■ What you will do:
In the entries below, every line with the string "link" is to be reported.

■ Supplied records:
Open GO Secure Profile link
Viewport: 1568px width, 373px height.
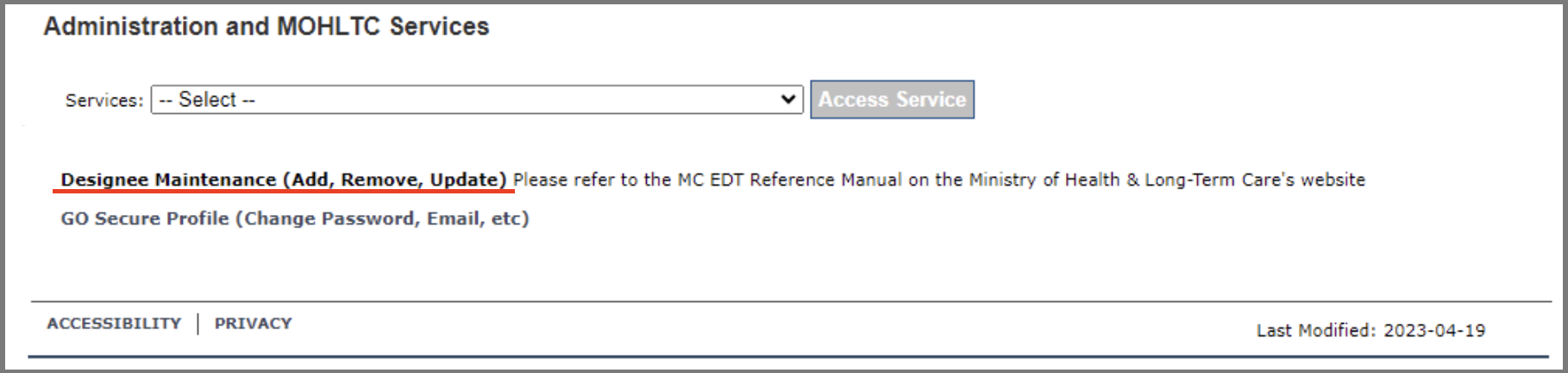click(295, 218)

* * *

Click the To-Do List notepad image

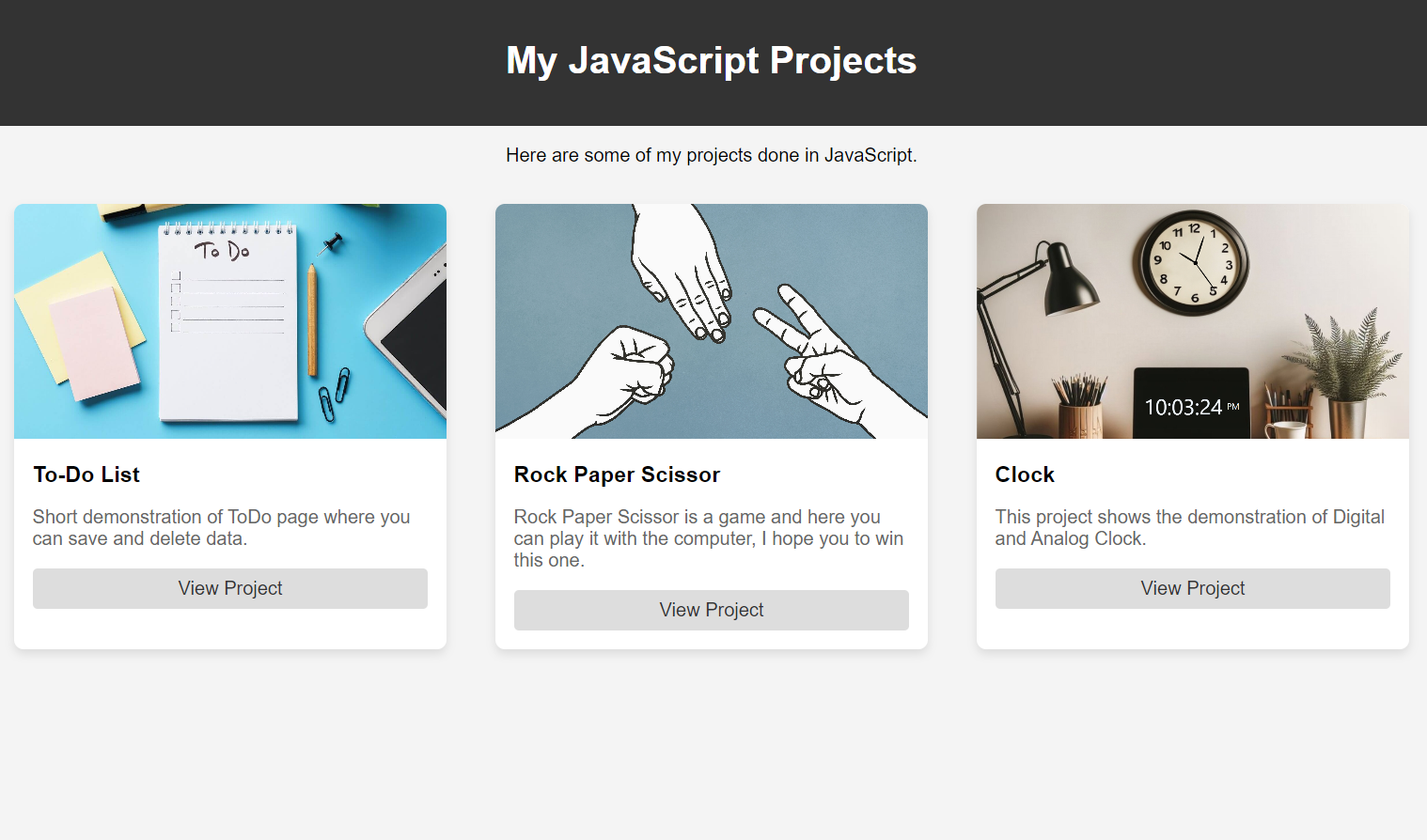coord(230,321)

==

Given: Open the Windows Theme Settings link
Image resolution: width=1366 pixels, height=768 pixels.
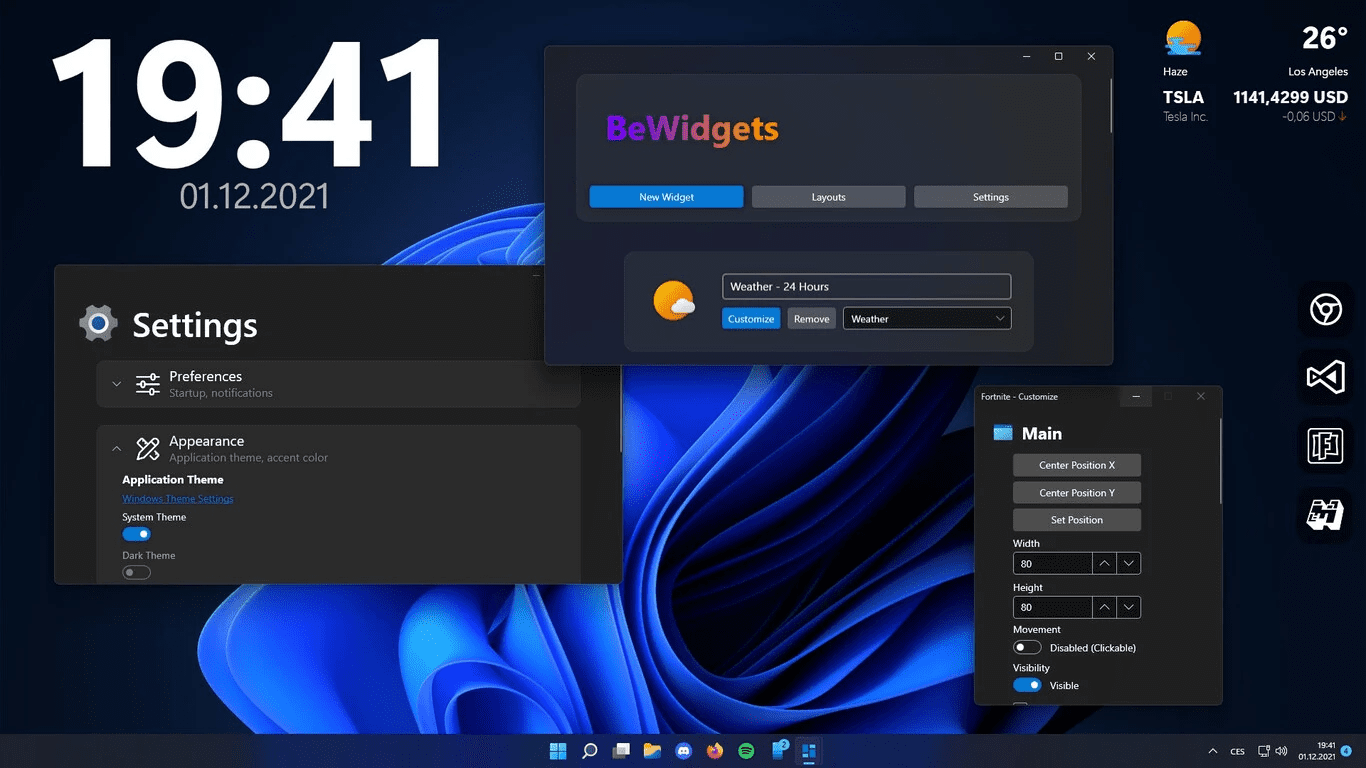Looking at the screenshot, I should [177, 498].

■ Written solution:
Open GO Secure Profile link
Given: Open the Windows Theme Settings link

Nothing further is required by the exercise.